*** Opening Given data ***
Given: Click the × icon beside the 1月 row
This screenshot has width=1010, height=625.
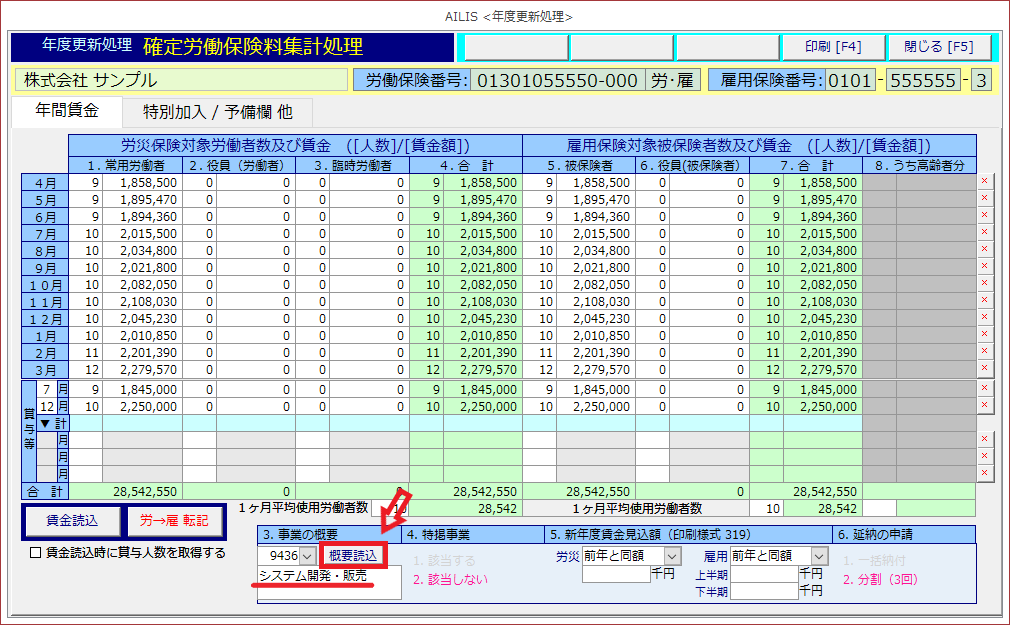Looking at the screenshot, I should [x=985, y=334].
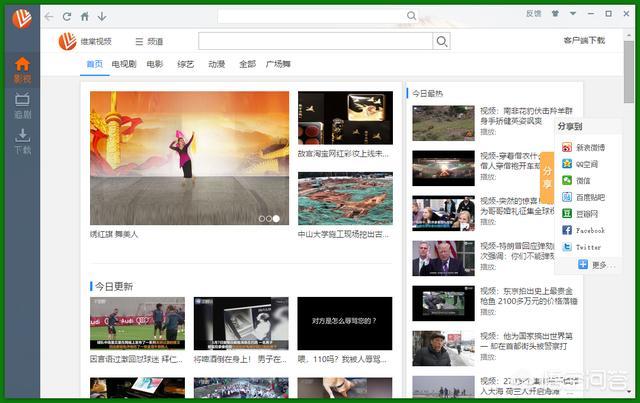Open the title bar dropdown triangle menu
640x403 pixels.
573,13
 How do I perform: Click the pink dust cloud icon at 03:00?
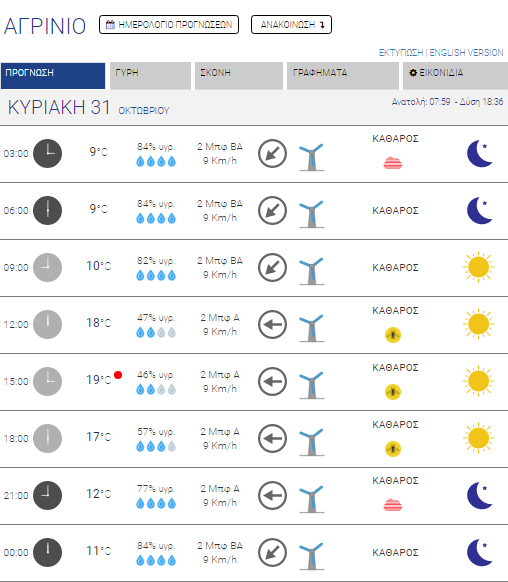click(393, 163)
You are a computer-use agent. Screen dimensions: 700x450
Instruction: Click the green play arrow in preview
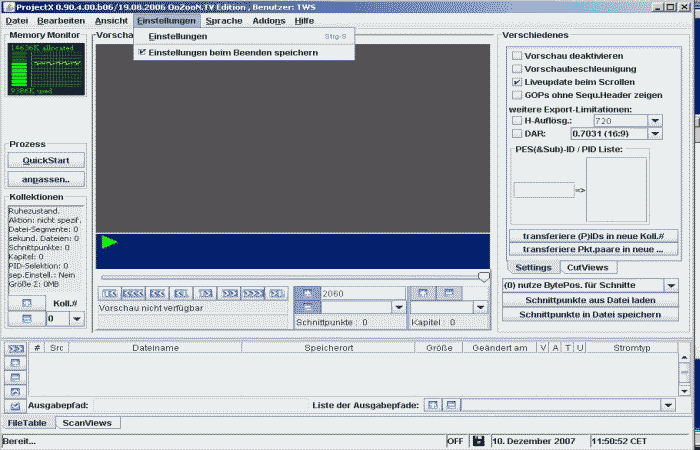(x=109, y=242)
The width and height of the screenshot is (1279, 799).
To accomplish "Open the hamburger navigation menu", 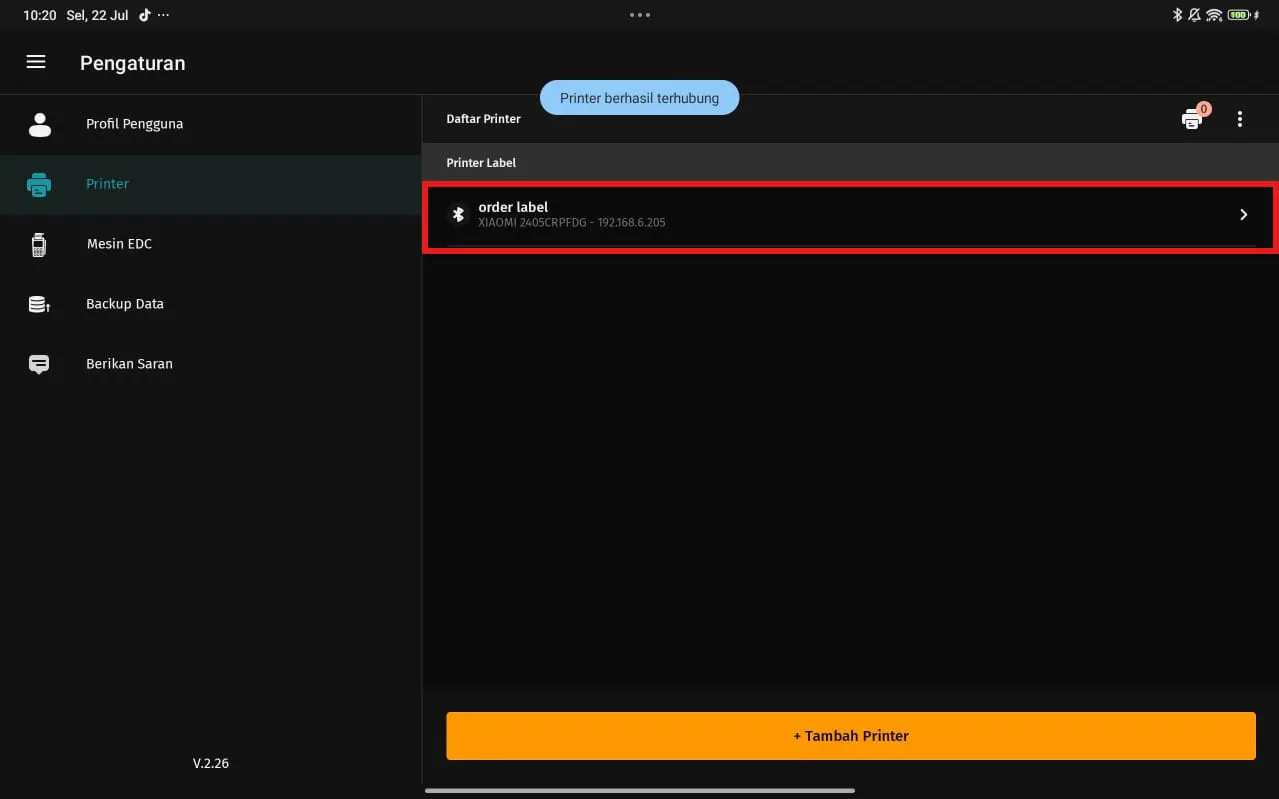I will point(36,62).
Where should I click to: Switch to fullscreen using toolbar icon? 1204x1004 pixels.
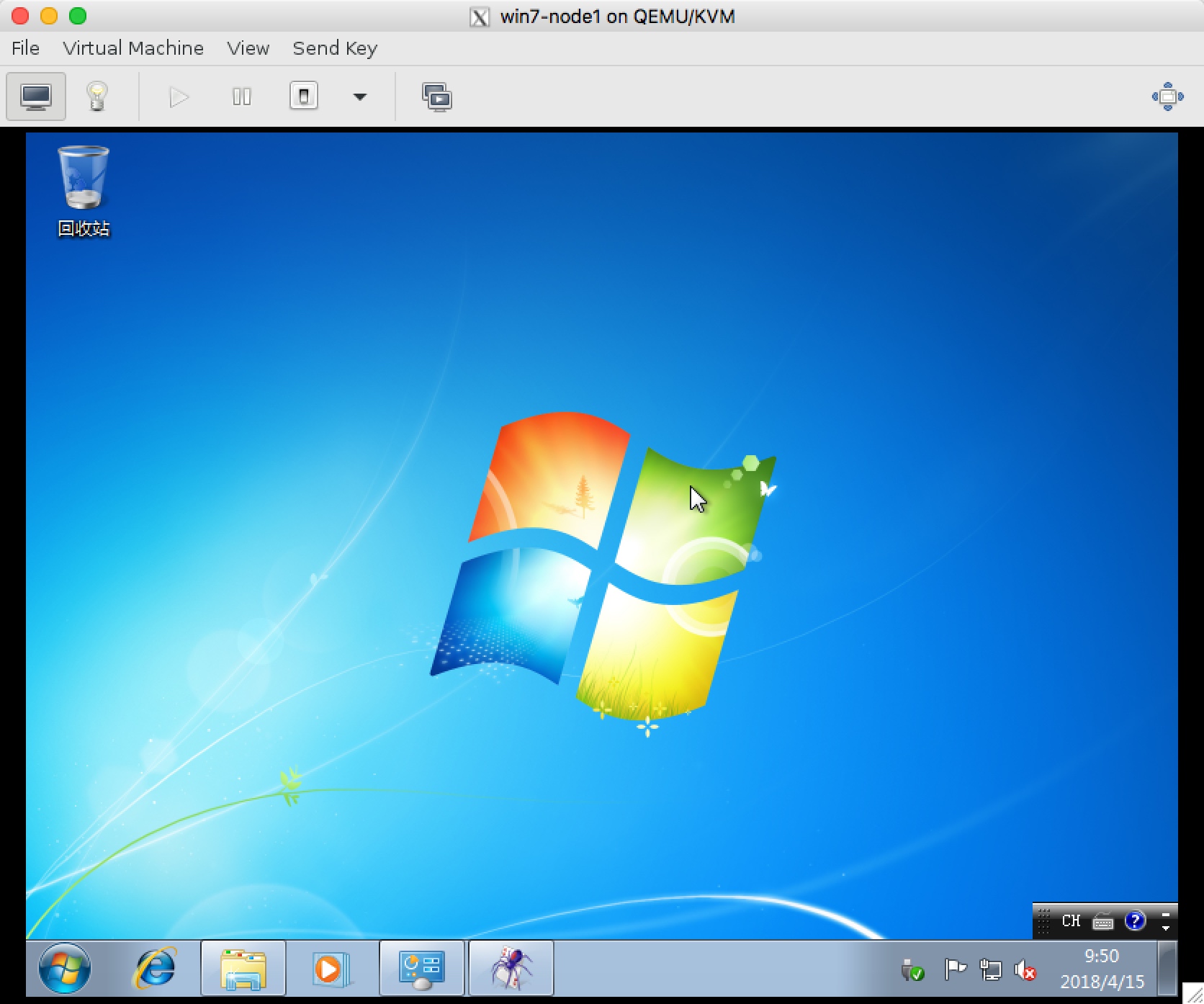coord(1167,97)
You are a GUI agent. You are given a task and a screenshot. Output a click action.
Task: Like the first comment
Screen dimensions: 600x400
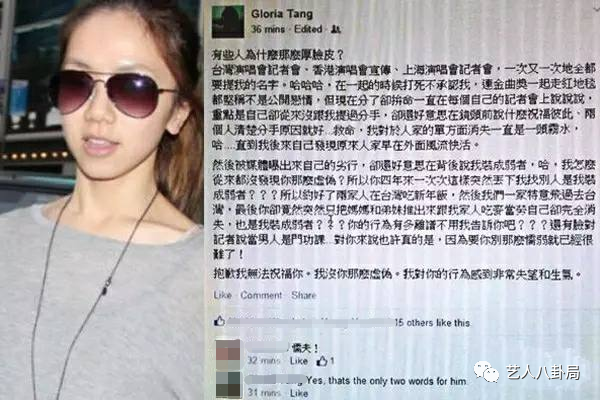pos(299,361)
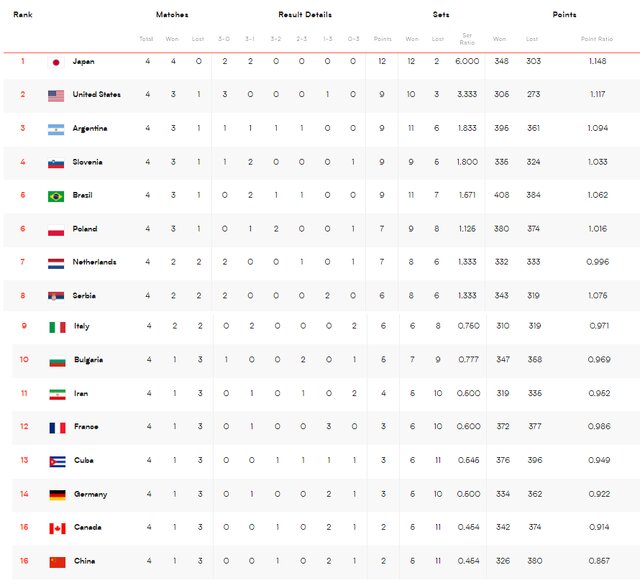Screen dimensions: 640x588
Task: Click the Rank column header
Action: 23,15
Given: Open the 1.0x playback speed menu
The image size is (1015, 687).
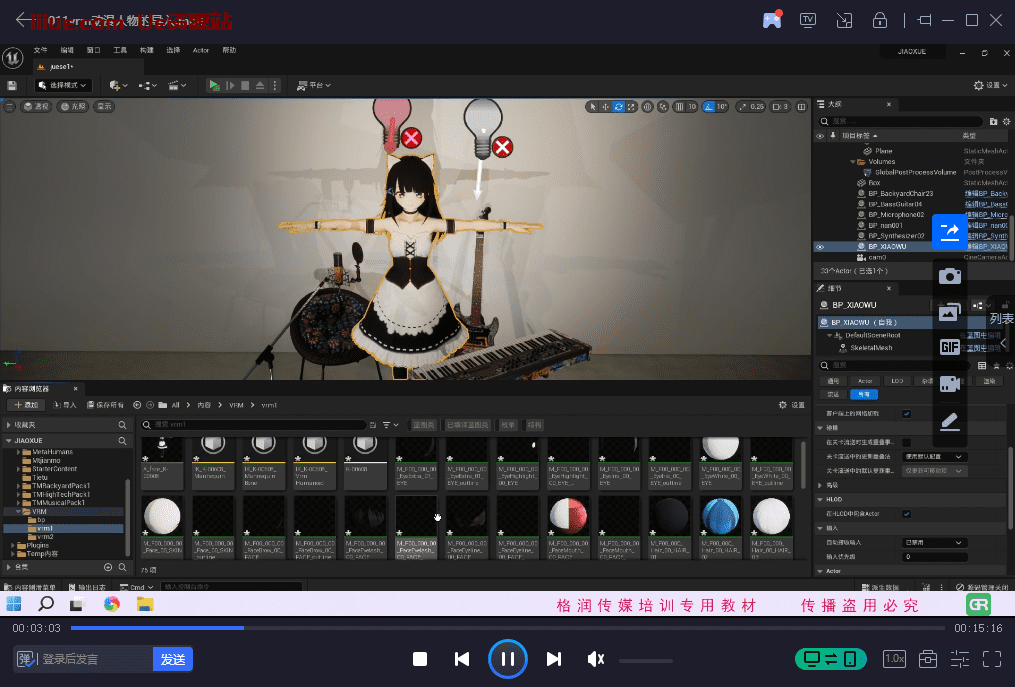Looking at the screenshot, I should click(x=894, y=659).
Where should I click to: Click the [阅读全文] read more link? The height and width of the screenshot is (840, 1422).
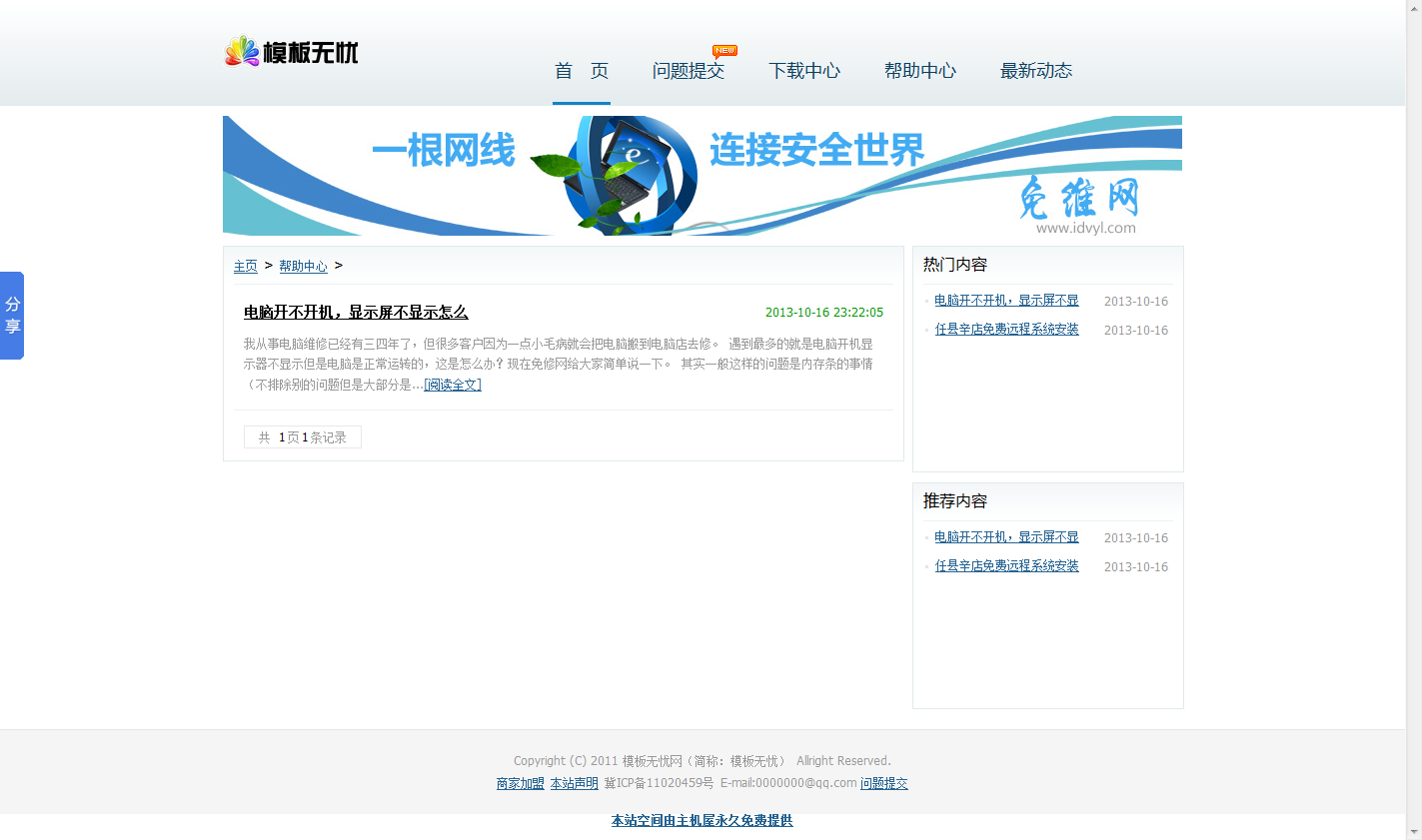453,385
*** Closing Given data ***
● **What the task requires**: Reproduce, with no pictures, the lines from the one containing "Where should I click to: Click" to the end of the records above, exactly and inclusively.

● **Result below**:
Where should I click to: Click the [阅读全文] read more link? The height and width of the screenshot is (840, 1422).
453,385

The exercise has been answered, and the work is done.